Over the last three months, largely due to the coronavirus pandemic, Zoom experienced unprecedented growth. Daily users rose from 10 million in December 2019 to 200 million in March 2020. Originally designed as a video and audio conferencing platform for large enterprises, such as universities, companies, healthcare organizations, and government agencies, Zoom never anticipated such widespread consumer use. Now, in addition to business meetings, Zoom is used for everything from happy hours to cigar nights, weddings, and even funerals. However, with growth came problems; all of which center around security and privacy-related issues, including:
- Zoom-bombing by uninvited guests (including hackers) as a result of Zoom’s default settings that often resulted in online harassment.
- Automatic data sharing with Facebook. Whether the user had a Facebook account or not, upon downloading Zoom’s app, details about the user’s device were automatically shared with Facebook.

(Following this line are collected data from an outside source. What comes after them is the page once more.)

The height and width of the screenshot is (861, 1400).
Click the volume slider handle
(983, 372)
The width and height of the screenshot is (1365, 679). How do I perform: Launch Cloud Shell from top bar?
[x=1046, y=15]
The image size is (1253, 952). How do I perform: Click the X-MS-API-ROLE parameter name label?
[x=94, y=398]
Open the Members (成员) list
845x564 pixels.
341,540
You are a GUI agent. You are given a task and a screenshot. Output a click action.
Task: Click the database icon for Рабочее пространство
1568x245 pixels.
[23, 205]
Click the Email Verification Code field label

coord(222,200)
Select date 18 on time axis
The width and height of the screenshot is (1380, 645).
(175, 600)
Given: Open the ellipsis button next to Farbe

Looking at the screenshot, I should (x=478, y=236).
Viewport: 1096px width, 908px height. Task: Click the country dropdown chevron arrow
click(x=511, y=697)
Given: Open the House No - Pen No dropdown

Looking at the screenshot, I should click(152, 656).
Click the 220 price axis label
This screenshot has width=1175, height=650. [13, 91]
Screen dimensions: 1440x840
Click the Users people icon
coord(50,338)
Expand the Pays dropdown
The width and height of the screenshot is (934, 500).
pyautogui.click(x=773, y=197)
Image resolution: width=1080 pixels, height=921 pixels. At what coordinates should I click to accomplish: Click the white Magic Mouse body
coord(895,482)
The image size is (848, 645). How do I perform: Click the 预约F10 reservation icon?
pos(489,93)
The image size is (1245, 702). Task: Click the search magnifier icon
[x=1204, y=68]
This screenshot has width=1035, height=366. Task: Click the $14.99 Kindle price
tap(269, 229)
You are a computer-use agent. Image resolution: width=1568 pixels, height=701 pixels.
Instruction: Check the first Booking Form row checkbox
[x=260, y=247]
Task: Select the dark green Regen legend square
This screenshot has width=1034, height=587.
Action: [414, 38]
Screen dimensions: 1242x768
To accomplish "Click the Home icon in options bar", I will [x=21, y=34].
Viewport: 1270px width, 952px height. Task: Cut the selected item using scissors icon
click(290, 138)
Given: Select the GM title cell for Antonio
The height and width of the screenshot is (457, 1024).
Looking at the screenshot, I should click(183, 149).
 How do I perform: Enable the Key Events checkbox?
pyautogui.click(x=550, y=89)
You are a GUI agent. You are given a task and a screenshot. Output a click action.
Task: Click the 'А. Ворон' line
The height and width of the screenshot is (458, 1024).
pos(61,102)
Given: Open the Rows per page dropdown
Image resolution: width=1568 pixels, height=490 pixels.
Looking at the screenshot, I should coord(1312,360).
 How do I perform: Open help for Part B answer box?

- Lack of end-to-end encryption. Zoom initially marketed as having end-to-end encryption, which prevents data from being read or secretly modified, other than by the true sender and recipient. Instead, they utilized transport layer security (TLS) encryption, which allows the company open access to video and audio content of all Zoom meetings.
The fallout for Zoom over the last few weeks has been swift and unrelenting, leading to damage control and a degree of attention to crisis management that it never envisioned. Notably, the company has had to address the following concerns that arose from its recent usage spike:
Erosion of Trust. These privacy-related issues ultimately led to an erosion of trust in the product and a subsequent loss of customers, ranging from local school districts and government agencies, such as NASA, to companies, including Google and SpaceX.
Reputational Damage. The product, and by extension, the company’s integrity, is unquestionably compromised. However, founder and CEO, Eric Yuan, addressed the issues head on, admitting that “We have fallen short of the community’s – and our own – privacy and security expectations. For that I am deeply sorry…” Consistent with Yuan’s attempt to communicate and offer transparency, he now hosts a weekly webinar, “Ask Eric Anything,” to provide a status update.
Escalation of Lawsuits. Zoom currently finds itself in litigation purgatory. The complaints, in varying degrees, address Zoom’s unauthorized disclosure of personal information and failure to protect user’s data privacy rights adequately. For example, one complaint highlights the extent to which third-party apps, such as Navigator, which allows the host to view the LinkedIn profile of meeting participants, even when participants sought to keep their personal details anonymous, compromised user’s expectation of privacy. This is a rock from which it is difficult to climb underneath.
So What Has Zoom Done?
In the aftermath of the fallout, Zoom has taken a series of steps to address and correct the issues surrounding user’s data privacy rights, including:
- Instituted a 90-day freeze to focus all of its resources on addressing security and privacy issues.
- Implemented a comprehensive security review of its platform, enlisting third-party experts, such as the former Chief Security Officer of Facebook.
- Updated its iOS app to remove code that automatically sent data to Facebook.
- Removed the attention tracker feature.
- Formed a Chief Information Security Officer (CISO) Council, consisting of industry peers to ensure that security and privacy best practices are being adopted and implemented.
And finally and perhaps most significantly, the CEO took ownership of the problem. Regardless of your opinion of Zoom, when was the last time you remember a CEO uttering the words “I really messed up …”? Yuan stepped up and owned up; something that all of us can do in our professional and personal lives. Zoom’s snafus offer important lessons for organizations functioning in a world that is increasingly digital but the company is also an exemplar of leadership acknowledging its mistakes and making formalized efforts to remedy them.